Example: example_01_simple_sequence.py.
2. In the precedence constraint
Include the changeover in the gap between tasks:
gap = changeover_time if products_differ(t1, t2) else 0
model.add(end[t1] + gap <= start[t2]).only_enforce_if(seq[t1, t2])
Now time and cost agree: a changeover actually pushes the next task later.
Example: example_04_seq_with_changeover_in_constraint.py.
3. As a first-class event
Create an optional interval for every (t1, t2) that represents the
changeover itself. When t1 -> t2 is chosen, the interval is present, sits
between the two tasks, and has the right duration.
co_iv = model.new_optional_interval_var(co_start, co_duration, co_end, co_present, ...)
model.add(end[t1] <= co_start).only_enforce_if(seq[t1, t2])
model.add(co_end <= start[t2]).only_enforce_if(seq[t1, t2])
model.add(co_present == 1).only_enforce_if(seq[t1, t2])
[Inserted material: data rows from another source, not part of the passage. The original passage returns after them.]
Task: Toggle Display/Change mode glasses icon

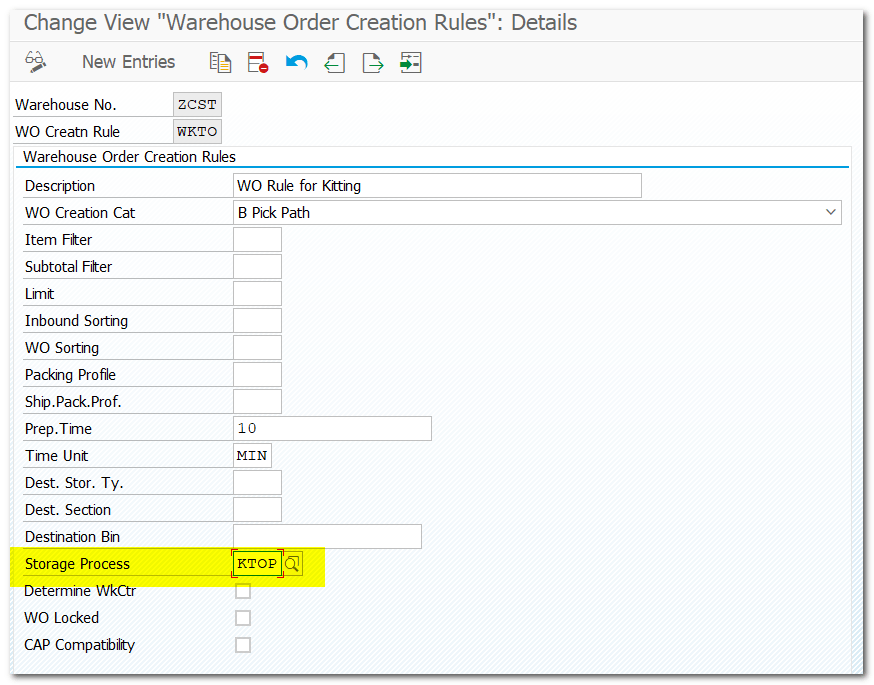Action: coord(36,62)
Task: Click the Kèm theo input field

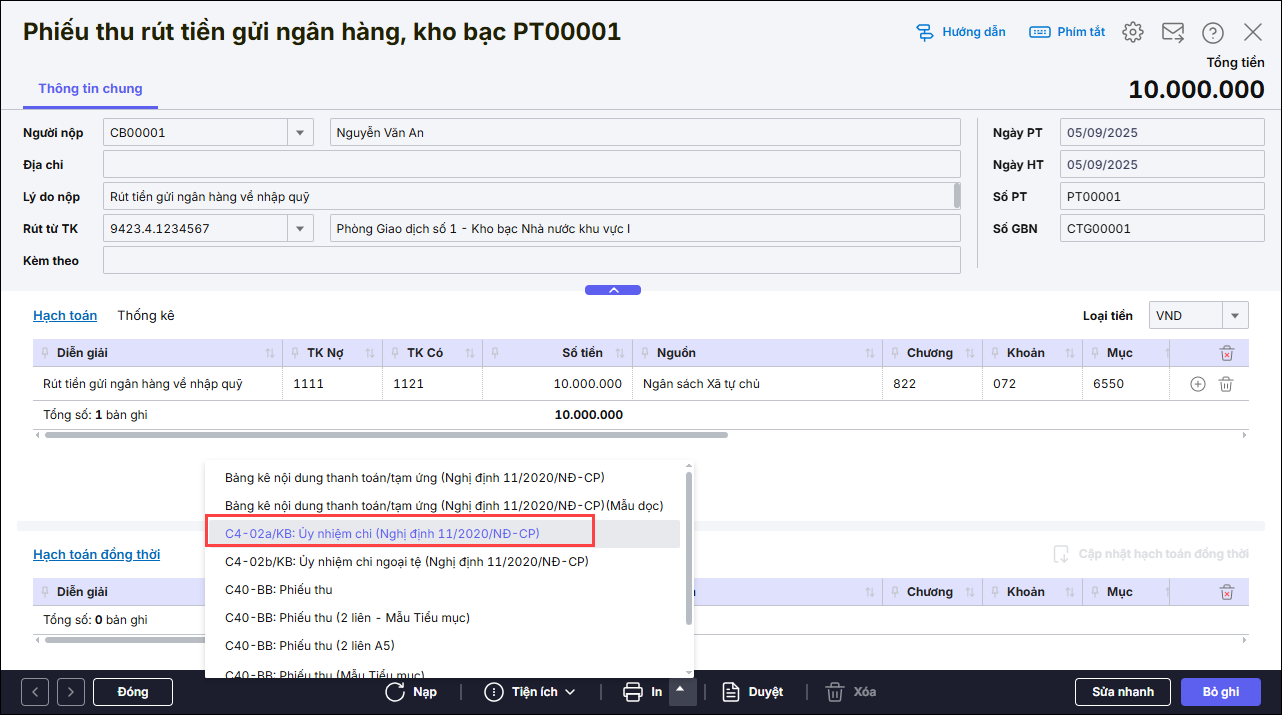Action: tap(531, 261)
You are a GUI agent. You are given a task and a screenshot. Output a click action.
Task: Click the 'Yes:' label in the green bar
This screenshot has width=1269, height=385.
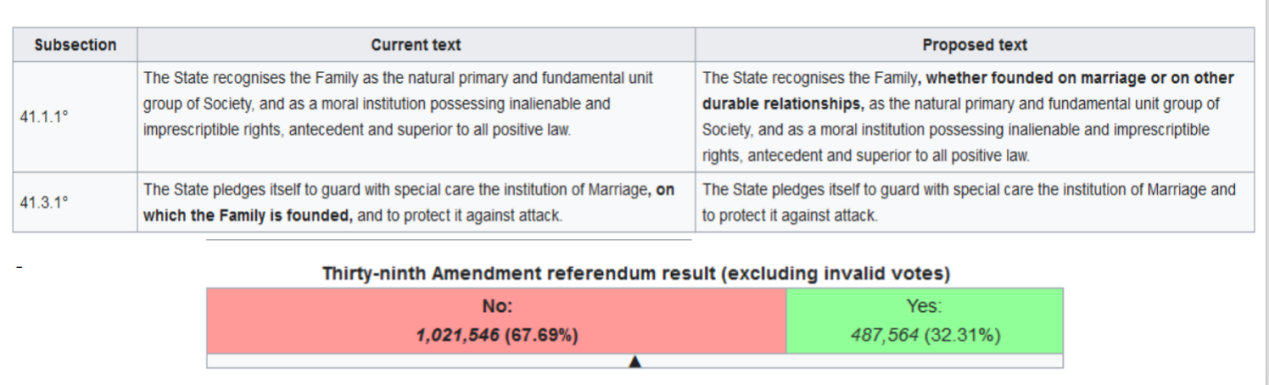(x=924, y=308)
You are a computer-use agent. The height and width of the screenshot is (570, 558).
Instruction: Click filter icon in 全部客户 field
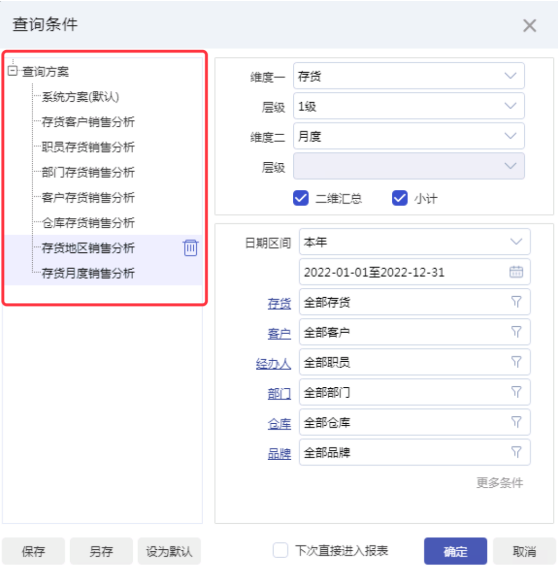516,332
This lets you add the changeover interval to add_cumulative (it consumes
operator time) or apply cleaning-resource constraints to it.
Example: example_08_changeover_as_event.py.
Starting product
A machine usually begins with some product already loaded. Model it with a dummy task 0 whose "product" is the starting product; the cost from dummy to the first real task is zero if they match, else the usual changeover.
Example: example_02_seq_lock_starting_product.py.